Docker on ECS: Scale your cluster automatically
by Philipp Garbe
When you run an ECS cluster in production it happens that the cluster becomes too small and it can’t schedule new tasks (AWS term for running containers). Of course, you can add new container instances (EC2) but why should you do it manually when you can automate it? On the other side can you also scale down automatically to save money?

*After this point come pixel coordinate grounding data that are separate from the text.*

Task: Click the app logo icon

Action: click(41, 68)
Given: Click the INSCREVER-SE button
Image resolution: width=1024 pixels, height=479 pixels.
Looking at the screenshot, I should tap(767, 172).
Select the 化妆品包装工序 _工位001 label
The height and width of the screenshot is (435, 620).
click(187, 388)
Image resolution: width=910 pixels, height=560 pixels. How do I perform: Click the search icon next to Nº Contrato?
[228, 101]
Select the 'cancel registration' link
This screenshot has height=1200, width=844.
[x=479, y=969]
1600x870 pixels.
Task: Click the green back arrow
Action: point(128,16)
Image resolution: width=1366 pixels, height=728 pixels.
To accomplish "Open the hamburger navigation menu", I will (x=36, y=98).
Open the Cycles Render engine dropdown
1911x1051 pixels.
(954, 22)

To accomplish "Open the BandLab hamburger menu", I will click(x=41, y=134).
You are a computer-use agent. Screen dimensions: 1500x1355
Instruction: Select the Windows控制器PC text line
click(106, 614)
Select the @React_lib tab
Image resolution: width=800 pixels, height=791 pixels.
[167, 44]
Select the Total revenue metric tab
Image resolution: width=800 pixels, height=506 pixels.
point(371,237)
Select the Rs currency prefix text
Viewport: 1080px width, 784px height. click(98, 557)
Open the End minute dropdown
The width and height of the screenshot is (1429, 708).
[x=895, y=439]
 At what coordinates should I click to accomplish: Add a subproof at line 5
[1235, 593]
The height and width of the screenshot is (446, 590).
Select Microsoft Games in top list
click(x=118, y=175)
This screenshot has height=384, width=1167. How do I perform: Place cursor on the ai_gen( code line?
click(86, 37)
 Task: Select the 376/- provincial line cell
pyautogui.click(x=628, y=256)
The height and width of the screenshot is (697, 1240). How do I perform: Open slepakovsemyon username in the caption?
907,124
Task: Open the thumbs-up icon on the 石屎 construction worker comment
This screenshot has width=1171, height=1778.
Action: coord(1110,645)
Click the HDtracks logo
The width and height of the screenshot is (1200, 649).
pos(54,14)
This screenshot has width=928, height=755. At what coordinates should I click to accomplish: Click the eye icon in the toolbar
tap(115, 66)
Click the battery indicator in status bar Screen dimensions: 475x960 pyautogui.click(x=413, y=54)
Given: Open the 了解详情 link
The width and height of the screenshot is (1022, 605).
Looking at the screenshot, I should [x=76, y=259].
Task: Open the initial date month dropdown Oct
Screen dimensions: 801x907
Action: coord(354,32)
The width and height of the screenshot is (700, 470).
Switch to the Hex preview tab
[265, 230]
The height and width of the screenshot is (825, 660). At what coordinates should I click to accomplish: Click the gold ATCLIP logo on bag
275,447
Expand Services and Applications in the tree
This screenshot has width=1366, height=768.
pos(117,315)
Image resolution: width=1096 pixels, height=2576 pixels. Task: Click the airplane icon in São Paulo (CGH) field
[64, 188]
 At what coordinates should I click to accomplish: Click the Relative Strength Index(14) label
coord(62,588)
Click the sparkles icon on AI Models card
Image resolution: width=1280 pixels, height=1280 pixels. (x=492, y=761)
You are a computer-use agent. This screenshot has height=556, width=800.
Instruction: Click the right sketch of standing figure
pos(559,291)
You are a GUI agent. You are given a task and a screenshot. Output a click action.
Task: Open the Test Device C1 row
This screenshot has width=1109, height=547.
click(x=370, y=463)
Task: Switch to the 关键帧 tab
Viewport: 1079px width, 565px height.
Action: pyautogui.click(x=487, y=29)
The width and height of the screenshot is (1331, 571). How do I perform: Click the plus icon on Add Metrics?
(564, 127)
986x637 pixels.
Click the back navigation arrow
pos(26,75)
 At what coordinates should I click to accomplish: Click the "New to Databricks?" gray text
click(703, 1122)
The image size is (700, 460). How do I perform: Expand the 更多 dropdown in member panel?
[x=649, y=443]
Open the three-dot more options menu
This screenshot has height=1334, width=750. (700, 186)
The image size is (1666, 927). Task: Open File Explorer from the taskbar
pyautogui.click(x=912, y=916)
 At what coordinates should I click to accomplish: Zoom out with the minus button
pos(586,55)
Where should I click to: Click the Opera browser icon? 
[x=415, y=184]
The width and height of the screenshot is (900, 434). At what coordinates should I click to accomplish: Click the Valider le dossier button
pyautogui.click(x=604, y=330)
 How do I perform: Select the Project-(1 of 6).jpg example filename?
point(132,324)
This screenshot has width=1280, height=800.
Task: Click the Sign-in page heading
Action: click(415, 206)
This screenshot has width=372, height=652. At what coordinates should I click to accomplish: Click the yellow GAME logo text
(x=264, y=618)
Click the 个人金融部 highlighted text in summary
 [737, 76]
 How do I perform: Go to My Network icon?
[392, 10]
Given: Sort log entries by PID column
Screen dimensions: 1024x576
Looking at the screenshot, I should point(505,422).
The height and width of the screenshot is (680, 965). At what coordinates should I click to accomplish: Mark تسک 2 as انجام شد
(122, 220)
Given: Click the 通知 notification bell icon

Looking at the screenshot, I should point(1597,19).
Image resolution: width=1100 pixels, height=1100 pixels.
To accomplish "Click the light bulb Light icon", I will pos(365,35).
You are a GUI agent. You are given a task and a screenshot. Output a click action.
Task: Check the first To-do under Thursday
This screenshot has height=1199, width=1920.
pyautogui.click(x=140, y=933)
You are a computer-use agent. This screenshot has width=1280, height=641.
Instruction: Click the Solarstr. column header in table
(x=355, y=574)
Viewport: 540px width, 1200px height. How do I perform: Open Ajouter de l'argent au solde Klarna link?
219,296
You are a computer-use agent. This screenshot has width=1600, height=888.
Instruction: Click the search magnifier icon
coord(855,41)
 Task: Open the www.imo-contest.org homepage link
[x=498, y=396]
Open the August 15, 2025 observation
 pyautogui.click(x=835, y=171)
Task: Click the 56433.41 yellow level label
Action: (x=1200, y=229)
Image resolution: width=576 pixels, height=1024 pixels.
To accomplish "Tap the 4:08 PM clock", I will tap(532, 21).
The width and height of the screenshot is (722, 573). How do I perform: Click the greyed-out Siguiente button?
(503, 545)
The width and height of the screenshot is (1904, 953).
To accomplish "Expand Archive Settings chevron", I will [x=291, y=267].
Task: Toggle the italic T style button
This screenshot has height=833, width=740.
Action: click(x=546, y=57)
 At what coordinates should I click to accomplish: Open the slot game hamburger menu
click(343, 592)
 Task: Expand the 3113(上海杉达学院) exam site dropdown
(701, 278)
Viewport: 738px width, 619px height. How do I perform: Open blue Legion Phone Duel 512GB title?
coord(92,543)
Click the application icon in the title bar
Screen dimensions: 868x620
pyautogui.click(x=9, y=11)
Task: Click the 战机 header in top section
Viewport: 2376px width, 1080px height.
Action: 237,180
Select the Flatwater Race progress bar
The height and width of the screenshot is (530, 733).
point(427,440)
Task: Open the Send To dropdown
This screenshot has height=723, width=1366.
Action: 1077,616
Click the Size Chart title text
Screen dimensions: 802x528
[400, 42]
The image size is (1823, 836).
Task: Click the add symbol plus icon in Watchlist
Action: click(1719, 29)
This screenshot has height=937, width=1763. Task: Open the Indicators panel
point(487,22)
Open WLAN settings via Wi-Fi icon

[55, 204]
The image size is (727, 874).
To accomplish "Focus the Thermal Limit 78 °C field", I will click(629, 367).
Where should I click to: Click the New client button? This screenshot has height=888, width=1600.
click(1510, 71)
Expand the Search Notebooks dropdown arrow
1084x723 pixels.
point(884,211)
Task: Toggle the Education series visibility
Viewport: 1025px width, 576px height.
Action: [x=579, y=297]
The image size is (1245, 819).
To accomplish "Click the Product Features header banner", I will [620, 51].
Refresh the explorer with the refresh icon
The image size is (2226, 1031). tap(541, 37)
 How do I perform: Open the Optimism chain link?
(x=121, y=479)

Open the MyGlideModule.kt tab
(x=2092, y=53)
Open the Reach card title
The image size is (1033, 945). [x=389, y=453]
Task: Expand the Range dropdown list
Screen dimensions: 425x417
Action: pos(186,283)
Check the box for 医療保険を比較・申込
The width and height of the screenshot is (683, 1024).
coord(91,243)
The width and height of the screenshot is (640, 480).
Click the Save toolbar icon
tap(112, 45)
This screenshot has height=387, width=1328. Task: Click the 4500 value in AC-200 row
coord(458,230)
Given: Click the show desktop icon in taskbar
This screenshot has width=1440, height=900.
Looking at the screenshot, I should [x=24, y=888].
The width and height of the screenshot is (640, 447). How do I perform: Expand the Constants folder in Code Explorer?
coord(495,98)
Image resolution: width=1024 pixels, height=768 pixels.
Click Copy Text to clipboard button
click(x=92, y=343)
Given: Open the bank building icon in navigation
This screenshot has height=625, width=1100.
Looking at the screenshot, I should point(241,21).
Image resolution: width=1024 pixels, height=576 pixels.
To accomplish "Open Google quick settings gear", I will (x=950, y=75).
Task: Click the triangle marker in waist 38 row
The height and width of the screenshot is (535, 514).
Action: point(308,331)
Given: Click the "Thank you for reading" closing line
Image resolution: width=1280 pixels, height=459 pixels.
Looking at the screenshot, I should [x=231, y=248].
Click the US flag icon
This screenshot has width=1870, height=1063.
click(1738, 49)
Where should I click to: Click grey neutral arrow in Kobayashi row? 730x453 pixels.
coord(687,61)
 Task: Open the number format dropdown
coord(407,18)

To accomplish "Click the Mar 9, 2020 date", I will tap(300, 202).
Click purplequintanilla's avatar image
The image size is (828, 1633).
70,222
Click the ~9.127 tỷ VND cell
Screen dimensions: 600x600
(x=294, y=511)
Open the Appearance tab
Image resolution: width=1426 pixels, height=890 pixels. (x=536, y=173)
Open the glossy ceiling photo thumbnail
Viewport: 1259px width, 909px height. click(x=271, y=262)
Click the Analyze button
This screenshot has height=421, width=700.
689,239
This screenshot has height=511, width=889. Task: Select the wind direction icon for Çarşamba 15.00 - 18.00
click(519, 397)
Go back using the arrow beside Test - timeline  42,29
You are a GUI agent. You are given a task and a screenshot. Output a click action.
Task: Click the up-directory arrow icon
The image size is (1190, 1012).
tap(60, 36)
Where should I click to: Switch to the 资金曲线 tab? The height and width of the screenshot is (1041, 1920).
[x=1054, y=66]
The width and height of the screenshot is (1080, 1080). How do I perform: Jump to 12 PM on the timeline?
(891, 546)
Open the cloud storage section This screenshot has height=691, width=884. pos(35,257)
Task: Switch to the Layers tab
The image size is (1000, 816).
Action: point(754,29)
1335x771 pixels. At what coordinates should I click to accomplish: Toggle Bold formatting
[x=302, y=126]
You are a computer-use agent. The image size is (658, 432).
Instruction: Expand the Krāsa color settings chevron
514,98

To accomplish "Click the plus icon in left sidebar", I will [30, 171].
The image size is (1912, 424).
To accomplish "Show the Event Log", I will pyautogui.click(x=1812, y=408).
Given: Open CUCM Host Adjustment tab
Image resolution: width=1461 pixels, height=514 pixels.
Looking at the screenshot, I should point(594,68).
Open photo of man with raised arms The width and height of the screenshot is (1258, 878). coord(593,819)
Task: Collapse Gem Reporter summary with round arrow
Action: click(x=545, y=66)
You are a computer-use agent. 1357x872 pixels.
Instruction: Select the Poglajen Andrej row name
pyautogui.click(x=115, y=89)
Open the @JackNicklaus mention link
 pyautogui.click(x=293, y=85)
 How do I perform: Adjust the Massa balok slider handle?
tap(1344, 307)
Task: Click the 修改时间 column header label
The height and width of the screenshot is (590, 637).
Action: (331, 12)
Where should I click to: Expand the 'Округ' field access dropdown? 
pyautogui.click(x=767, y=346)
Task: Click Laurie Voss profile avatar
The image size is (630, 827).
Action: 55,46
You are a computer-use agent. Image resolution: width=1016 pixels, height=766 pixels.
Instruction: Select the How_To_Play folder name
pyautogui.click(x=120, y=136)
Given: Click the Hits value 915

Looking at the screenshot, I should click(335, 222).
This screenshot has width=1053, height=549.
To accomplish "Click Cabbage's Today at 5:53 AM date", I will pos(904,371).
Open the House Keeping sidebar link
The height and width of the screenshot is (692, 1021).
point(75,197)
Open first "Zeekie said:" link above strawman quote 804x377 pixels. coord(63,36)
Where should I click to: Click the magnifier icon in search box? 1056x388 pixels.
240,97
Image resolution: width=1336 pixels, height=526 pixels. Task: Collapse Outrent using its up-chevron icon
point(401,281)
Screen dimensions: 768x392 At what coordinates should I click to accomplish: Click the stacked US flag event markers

“If you do it twice, automate it.”
(source: unknown)
AutoScaling Group
EC2 instances can be grouped inside an AutoScaling Group which adds or removes instances automatically based on CloudWatch metrics. This also applies to container instances of ECS. Container instances are basically EC2 machines with Docker and ECS-Agent installed.
ECS cluster and AutoScaling Group
If you want to use your own AMI you not only have to install Docker and the ECS-Agent but also tweak the iptables in order to get TaskRoles running. See here for detailed instructions.
CloudWatch metrics
In order to trigger the AutoScaling group to change the desired count you’ve to create a scaling policy that uses CloudWatch alarms.
AWS provides four CloudWatch metrics for your cluster:
- CPU Utilization
- Memory Utilization
- CPU Reservation
- Memory Reservation
The CPU/Memory utilization tells you how much of your hardware is actually used. The CPU/Memory reservation metrics are based on the settings that you’ve defined in your task definition. For auto scaling the utilization metrics are not useful because ECS starts new tasks only when there is enough capacity based on reserved CPU or memory.
To demonstrate the behavior assume we have only one container instance with 4 CPU cores and 4096 MB memory. The task we want to start needs 1500 CPU units (1024 CPU Units = 1 Core) and 768 MB memory.
# of Tasks | CPU Reservation | Memory Reservation | State |
---|---|---|---|
1 | ~36% (1500 Cores) | 18,75% (768 MB) | Started |
2 | ~72% (3000 Cores) | 37,50% (1536 MB) | Started |
3 | 108% !! | 56,25% (2304 MB) | Failed |
The 3rd instance of our task can’t be scheduled because there is already 72% of the available CPU units reserved and it the task would need another 36%. It doesn’t matter if your task actually needs the CPU or memory. Maybe your cluster idles but ECS would not start another task.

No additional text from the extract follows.